EXCERPT PROVIDED:
Sample size estimation for ICI responder Vs ICI non-responder classification from microbial data A standard pipeline has been developed to estimate sample size required to achieve a targeted performance in classifying responders versus non-responders to Immune checkpoint inhibitor (ICI) using data from a publicly available microbiome dataset for ICI clinical trials [1]. A progressive sampling and learning curve fitting techniques was developed as previously suggested [2]. We incrementally increased the sample size, estimated the classification performance of an optimised machine learning model (i.e., Random Forest) on a 20% holdout set, and obtained a fitted learning curve. This analysis suggests that having 30~50 samples per class (ICR-Rs versus ICI-NRs) could be sufficient to achieve a machine learning model with the predictive power (AUC) of 75% to 85%.

DATA FOR ANALYSIS:

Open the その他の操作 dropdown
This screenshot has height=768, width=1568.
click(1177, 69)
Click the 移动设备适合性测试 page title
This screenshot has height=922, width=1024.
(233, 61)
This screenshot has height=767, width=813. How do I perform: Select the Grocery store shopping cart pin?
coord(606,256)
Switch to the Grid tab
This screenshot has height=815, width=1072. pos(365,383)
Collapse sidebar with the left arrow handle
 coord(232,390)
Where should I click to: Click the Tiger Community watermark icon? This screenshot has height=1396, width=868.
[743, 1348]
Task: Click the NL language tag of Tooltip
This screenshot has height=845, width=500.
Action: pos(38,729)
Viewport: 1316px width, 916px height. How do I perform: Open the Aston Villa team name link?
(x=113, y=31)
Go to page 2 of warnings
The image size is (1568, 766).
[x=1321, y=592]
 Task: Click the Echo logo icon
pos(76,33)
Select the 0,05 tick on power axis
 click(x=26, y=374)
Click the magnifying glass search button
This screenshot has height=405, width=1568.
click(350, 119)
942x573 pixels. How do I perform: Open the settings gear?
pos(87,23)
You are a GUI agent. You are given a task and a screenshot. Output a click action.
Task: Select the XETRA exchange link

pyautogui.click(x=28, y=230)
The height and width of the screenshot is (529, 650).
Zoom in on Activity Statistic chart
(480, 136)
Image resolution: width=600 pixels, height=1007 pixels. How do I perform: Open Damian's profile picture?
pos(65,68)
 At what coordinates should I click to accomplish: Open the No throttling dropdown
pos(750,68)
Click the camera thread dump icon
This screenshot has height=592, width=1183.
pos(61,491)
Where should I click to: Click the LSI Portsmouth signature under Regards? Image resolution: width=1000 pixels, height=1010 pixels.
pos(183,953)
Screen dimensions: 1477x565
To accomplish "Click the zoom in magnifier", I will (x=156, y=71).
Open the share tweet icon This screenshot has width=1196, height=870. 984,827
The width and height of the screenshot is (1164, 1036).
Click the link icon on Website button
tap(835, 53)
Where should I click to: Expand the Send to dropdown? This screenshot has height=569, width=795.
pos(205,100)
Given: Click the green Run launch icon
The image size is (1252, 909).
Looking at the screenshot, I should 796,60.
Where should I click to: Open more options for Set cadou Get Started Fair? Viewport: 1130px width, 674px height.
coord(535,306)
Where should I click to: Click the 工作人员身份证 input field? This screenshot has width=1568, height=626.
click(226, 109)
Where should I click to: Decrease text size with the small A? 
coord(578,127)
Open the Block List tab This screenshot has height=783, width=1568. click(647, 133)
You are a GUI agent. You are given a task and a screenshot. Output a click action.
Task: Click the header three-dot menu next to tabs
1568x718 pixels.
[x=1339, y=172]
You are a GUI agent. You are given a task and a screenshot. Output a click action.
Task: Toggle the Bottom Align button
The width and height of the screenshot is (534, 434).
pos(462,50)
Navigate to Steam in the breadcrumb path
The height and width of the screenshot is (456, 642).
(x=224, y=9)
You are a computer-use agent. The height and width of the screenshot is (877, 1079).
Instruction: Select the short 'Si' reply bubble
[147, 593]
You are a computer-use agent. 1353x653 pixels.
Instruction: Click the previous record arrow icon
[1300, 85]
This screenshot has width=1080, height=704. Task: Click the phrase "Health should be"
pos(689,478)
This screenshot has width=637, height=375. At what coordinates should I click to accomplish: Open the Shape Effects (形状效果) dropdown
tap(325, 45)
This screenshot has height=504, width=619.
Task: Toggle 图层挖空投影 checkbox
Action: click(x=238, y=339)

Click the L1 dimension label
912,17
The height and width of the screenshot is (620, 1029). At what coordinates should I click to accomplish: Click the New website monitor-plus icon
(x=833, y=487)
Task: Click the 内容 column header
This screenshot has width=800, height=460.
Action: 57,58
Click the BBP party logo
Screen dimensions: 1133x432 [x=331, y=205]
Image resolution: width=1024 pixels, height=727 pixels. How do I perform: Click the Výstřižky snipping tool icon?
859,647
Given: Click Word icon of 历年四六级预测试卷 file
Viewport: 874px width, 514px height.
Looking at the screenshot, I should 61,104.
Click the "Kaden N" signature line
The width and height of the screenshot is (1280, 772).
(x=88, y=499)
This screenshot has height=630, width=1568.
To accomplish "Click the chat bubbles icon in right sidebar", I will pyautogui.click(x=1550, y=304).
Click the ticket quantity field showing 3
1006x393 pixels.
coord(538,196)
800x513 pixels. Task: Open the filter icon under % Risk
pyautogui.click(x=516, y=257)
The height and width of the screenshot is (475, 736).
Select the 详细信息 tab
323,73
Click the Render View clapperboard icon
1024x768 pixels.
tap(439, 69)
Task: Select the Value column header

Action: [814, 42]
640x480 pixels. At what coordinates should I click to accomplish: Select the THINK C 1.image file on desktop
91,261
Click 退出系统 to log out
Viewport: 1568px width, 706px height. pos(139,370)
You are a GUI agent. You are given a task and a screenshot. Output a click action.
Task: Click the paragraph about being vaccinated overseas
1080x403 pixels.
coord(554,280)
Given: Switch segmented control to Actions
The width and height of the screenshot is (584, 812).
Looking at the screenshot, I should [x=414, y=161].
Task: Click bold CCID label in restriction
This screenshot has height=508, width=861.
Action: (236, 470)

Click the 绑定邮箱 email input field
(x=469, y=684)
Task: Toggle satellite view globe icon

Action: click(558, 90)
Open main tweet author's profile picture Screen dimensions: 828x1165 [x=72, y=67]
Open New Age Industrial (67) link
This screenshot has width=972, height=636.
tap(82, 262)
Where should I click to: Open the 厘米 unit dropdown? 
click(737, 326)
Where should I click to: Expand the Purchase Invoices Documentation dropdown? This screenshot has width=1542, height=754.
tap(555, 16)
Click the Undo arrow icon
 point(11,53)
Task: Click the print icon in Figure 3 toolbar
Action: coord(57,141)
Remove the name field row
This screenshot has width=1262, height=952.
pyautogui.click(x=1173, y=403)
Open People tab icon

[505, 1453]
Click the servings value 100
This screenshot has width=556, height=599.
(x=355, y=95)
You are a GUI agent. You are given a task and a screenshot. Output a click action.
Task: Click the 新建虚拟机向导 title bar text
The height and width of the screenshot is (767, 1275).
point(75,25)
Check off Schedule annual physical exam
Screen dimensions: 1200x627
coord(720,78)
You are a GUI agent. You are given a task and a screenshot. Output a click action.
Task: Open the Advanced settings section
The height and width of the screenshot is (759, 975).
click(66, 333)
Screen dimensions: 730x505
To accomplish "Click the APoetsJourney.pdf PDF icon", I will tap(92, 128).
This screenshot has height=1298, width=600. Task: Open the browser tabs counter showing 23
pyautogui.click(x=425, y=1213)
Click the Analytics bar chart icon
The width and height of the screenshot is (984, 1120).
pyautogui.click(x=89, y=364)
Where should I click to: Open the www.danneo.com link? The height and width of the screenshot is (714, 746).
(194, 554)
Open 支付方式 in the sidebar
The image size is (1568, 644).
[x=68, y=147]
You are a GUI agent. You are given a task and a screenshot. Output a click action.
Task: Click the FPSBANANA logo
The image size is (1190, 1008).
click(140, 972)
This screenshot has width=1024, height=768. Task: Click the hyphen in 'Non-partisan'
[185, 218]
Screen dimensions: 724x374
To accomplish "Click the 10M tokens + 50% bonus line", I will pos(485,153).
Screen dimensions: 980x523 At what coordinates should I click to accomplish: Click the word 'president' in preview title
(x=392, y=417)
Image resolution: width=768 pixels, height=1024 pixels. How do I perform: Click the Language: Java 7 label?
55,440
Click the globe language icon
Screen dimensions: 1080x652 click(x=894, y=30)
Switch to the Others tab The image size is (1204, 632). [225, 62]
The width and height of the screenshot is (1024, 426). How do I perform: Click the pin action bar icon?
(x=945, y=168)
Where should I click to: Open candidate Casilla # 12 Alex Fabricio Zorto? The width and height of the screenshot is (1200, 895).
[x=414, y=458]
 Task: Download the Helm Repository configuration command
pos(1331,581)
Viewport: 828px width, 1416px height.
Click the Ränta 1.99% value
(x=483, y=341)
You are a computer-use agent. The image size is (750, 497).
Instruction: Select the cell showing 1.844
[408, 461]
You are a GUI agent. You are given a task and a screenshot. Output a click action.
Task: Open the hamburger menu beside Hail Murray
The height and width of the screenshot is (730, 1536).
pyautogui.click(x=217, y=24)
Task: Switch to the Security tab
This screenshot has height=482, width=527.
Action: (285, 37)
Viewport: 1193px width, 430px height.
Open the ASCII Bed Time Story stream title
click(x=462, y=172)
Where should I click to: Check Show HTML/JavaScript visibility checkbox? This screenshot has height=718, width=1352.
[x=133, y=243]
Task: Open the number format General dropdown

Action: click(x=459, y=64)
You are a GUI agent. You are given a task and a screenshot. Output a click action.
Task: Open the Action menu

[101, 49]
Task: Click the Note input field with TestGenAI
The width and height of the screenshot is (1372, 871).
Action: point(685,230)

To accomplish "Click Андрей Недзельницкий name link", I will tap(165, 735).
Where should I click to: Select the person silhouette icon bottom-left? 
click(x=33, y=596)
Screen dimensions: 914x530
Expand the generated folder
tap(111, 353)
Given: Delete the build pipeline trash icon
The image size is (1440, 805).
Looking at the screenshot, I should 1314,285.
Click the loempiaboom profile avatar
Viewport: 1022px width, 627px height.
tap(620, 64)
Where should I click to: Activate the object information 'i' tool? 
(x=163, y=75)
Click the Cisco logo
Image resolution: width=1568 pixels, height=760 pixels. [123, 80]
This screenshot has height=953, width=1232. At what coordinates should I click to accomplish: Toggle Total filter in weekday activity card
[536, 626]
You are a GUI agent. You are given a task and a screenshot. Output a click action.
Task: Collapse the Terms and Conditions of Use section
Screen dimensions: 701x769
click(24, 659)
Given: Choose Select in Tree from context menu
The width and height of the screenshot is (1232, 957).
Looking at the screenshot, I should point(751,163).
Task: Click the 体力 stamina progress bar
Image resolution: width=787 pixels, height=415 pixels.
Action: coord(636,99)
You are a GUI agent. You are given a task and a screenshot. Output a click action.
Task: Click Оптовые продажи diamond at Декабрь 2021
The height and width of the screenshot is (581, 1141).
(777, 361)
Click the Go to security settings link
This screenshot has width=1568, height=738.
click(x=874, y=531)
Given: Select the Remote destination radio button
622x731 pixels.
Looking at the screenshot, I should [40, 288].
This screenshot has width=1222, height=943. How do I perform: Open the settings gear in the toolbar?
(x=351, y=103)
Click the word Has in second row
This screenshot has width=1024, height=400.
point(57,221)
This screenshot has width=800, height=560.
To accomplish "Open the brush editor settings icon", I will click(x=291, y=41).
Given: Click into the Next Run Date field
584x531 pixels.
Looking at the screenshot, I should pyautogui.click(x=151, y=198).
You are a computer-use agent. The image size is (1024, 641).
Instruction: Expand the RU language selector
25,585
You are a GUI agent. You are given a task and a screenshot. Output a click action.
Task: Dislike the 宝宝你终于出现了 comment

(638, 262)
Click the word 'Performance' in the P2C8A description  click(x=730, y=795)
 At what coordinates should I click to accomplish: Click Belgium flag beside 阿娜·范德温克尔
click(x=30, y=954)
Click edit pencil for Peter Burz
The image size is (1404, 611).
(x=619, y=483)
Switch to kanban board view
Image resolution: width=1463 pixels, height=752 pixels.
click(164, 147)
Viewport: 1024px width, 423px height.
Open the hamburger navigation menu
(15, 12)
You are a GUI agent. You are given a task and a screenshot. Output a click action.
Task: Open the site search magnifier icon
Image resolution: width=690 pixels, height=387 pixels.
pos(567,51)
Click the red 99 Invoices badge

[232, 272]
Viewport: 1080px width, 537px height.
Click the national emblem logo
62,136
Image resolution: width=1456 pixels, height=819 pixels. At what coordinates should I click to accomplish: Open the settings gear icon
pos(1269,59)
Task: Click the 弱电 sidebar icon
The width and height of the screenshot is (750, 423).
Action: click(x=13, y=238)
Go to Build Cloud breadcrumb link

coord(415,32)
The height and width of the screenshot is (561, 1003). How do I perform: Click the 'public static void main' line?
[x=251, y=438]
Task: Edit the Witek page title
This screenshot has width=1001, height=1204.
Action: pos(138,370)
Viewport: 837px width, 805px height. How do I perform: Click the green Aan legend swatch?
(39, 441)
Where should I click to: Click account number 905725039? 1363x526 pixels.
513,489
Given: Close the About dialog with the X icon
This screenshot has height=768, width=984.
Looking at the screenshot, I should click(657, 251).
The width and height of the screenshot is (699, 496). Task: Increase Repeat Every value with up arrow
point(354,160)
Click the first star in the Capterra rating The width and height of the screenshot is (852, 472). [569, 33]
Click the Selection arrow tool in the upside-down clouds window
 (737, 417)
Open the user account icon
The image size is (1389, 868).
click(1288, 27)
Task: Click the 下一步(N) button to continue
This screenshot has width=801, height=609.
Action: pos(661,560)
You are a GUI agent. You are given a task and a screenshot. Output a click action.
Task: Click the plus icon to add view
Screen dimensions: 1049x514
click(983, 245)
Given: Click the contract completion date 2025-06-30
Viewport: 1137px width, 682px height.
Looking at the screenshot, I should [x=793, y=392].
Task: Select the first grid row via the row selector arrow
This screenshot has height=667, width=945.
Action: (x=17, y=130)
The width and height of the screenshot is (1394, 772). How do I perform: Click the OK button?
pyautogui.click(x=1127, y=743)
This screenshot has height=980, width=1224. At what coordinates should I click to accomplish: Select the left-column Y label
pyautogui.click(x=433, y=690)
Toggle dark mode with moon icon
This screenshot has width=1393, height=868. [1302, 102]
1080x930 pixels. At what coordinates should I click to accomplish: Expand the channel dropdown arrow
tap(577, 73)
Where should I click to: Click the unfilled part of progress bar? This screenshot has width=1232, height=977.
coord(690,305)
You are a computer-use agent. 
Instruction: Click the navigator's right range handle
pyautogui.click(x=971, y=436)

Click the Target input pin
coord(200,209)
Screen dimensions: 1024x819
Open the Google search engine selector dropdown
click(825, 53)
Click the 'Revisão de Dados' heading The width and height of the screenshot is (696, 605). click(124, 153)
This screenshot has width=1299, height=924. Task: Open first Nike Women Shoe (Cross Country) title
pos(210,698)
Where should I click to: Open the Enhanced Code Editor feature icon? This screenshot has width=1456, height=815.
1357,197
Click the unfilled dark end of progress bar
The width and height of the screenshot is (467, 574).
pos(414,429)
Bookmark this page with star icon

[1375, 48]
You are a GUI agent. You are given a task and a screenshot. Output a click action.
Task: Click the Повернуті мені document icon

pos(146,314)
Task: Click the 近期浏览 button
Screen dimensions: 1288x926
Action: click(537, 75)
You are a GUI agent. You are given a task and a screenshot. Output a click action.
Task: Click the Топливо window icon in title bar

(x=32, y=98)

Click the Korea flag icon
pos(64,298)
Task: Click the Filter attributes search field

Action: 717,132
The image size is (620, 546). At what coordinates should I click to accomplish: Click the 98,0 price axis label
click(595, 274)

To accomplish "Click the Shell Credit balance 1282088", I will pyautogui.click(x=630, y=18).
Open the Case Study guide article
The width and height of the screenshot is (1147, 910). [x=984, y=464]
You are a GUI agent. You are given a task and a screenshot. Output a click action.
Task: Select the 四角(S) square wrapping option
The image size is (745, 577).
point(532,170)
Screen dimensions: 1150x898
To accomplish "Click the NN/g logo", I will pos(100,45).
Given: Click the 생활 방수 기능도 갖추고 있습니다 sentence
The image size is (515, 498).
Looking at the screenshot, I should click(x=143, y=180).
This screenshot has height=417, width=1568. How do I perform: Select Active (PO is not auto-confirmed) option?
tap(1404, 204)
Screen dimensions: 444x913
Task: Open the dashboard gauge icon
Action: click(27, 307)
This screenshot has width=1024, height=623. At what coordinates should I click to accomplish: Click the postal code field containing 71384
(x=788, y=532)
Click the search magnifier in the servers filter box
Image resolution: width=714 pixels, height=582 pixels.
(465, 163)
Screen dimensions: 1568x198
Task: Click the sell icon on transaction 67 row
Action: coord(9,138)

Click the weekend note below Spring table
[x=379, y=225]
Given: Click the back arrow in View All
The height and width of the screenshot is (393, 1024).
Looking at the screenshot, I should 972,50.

WHAT THE TASK REQUIRES:
What would come next in the note above on estimating sample size for classifying ICI responders versus non-responders from microbiome data? Write the continuation, starting after its last sentence.

RESPONSE BOX:
-
Data : species level or all level abundance
-
Filter out features with 0 overall abundance
-
Add 10-5 to all values
-
Log transform
-
z – score normalization
-
Obtain best features using Ranger as feature selection method
-
Apply classification models on the best features
-
Choose features >= 0 importance as returned by Ranger
-
Obtain AUC, accuracy on test data
-
Median accuracy and AUC across 50 different train-test splits reported on test set
[1] Lee KA, Thomas AM, et al.Cross-cohort gut microbiome associations with immune checkpoint inhibitor response in advanced melanoma. Nat Med 2022. [2] Figueroa, Rosa L., et al. "Predicting sample size required for classification performance." BMC medical informatics and decision making 12.1 (2012): 1-10.